Chicago's Cardinal Francis George is not the master of analogies by any stretch. Recently, when a persecuted minority wanted to walk by one his churches on a Sunday, they were "Nazis."  Now, if someone requires that Health Insurers Provide a certain standard of care regardless of the religious affiliation of the insured employee, it's "identity theft."

Sadly, this remark seems to have followed upon the following (from the Chicago Tribune story):

"The difficulty of public discussion … is that the political is the highest level of public discourse," George said. "Therefore, the primary categories of discussion and mutual understanding are liberal and conservative. But they're not evangelical, Catholic or gospel categories. The categories that count in the Gospel are true and false. The bishops try to be people of God. And those are the first questions we ask is: 'Is it true or false?' Political terms are not adequate to discuss it."

The Cardinal recognizes the seriousness of his words, so this must mean he is just terrible at reasoning.  Let's say we change the terms somewhat, and insist that a Jehovah's Witness who runs a hospital or university must, through a private insurer, provide coverage for blood transfusions.  Yes, it's against their religion, alright.  For them.  But you just work for them.  You are the janitor in Kingdom Hall, or you're their accountant.  Unlucky you.  I guess. How dare you steal their identity by wanting blood transfusions during surgery.

But we're talking about contraception for women.  Not in the Tribune article, but in the local CBS story, was the Cardinal's very respectful and truth oriented threat: if some women can get the pill, the three percent of Catholics who actually care about this stuff will be forced to take their ball and go home.

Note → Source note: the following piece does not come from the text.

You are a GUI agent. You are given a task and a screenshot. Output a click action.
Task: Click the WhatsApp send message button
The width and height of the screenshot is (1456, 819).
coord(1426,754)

“In order to do anything publicly, we’re going to have to cloak it in some kind of explicit religious circumstance that would not make it possible to run big universities and large hospitals as we’ve run them before,” George said.

The cardinal told members of the Union League Club downtown that the Church may otherwise sell its hospitals, pay penalties, or in a last resort, close them altogether, rather than offer birth control. George says offering birth control would be cooperating with evil.

The ad baculum, the appeal to force–that's what the Cardinal thinks the highest level of public discourse is.